Source text:
----

Sometimes you end up visiting sites you never thought you would – sites that are off of the beaten track. It might be that you see a road sign that grabs your attention and you make a detour, you happen upon a site when you are in an area for another purpose, or that a trip is arranged for you to a place you had never thought of visiting. Last autumn I was lucky enough to make such a trip to Fort St. James National Historic Site in the heart of the province of British Columbia.

Parks Canada Red Chairs overlooking Stuart Lake

Fort St. James NHS is on the edge of the small town of Fort Saint James where the southern shore of Stuart Lake meets the Stuart River. When Simon Fraser and John Stuart established the fort in 1806 for the North West Company the surrounding area was known as New Caledonia. The view over the lake from the fort is stunning and there are extensive forested hiking trails in the surrounding area to explore. From the site’s Visitor’s Centre you can walk through the wooden palisade wall and into the fort or you can walk outside the palisade along the lake’s edge. Once inside the walls there is a lot to do: investigate the historic objects on display in the buildings, listen to the costumed interpreters, see the baby goats and bunnies, or take your chances at the Chicken Races.

The Trade Store

The site boasts the largest Canadian collection of restored original wooden buildings from the height of the fur trade. The Fish Cache and Fur Warehouse are particularly significant examples of 19th century buildings typical of the fur industry in the region.  Also within the palisade walls are the Hide Tanning Shed, Dairy, Murray House, Men’s House, Trade Store and General Warehouse. Not to be overlooked is the Commemoration Café – where you are guaranteed a delicious lunch (I recommend the ribs – but have a small breakfast). The five historic buildings and other reconstructed building are under regular monitoring and maintenance to combat the effects of time and conserve them for future generations to enjoy.

Costumed Interpreters raising the HBC flag (image courtesy of FSJ)

In 1948 the fort was declared a National Historic Site – even though it was still in operation as a trading post until 1952! A large Hudson’s Bay Company flag flies above the site reminding you of the economic impetus that fueled its’ foundation and longevity. Restoration based on historical and archaeological research began in earnest in the 1970’s and presents the site as a snapshot in time of what it would have been like at the end of the 1800’s. The current Parks Canada Site Manager, Bob Grill, has been working at Fort St. James since 1975 and has literally helped to reconstruct the site to what we see today. When you visit you are surrounded by the physical record of the fur trade of the Pacific Slope of Canada – a historically significant centre of trade, transportation and cultural interaction.

----

Short exercise a:
In what year was the fort declared a National Historic Site, according to the Fort St. James text?

Some records:
----

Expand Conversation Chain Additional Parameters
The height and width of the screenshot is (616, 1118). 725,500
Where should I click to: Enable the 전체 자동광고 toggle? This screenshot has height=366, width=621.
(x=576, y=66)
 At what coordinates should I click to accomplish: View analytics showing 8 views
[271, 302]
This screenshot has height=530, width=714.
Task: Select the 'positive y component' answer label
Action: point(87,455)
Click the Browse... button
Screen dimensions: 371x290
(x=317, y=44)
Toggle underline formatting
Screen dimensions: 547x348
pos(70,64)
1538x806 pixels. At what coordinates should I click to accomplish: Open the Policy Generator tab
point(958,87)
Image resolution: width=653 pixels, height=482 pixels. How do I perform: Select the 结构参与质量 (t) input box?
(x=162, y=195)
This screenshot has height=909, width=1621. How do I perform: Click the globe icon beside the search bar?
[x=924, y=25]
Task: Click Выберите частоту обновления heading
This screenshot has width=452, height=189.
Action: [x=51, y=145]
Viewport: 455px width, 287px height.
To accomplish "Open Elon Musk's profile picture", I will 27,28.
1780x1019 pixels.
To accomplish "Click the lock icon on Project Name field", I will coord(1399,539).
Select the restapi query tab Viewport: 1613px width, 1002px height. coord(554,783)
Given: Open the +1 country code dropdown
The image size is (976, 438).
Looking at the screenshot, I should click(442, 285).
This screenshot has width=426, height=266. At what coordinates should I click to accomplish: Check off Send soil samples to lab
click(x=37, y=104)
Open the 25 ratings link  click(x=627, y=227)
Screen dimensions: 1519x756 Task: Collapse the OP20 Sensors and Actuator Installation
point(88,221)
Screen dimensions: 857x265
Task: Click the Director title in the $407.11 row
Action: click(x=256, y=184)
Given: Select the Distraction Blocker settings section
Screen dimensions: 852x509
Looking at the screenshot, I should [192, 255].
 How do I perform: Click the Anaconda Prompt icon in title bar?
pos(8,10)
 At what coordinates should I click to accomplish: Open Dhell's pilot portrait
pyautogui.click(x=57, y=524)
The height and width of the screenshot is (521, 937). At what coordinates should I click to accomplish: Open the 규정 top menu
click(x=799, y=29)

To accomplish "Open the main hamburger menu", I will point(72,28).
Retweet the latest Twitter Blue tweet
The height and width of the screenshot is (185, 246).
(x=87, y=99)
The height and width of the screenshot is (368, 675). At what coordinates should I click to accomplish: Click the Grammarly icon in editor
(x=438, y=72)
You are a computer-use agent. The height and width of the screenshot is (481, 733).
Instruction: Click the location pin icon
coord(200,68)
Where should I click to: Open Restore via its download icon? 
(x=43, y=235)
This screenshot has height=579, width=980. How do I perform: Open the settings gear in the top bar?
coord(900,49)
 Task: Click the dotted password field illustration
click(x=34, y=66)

----

Short exercise b:
From the records, reproduce only the lines between the one holding "Toggle underline formatting" and the one holding "point(958,87)", inclusive, requests included, and increase every coordinate in the answers by 137.

Written solution a:
1948

Written solution b:
Toggle underline formatting
Screen dimensions: 547x348
pos(207,201)
1538x806 pixels. At what coordinates should I click to accomplish: Open the Policy Generator tab
point(1095,224)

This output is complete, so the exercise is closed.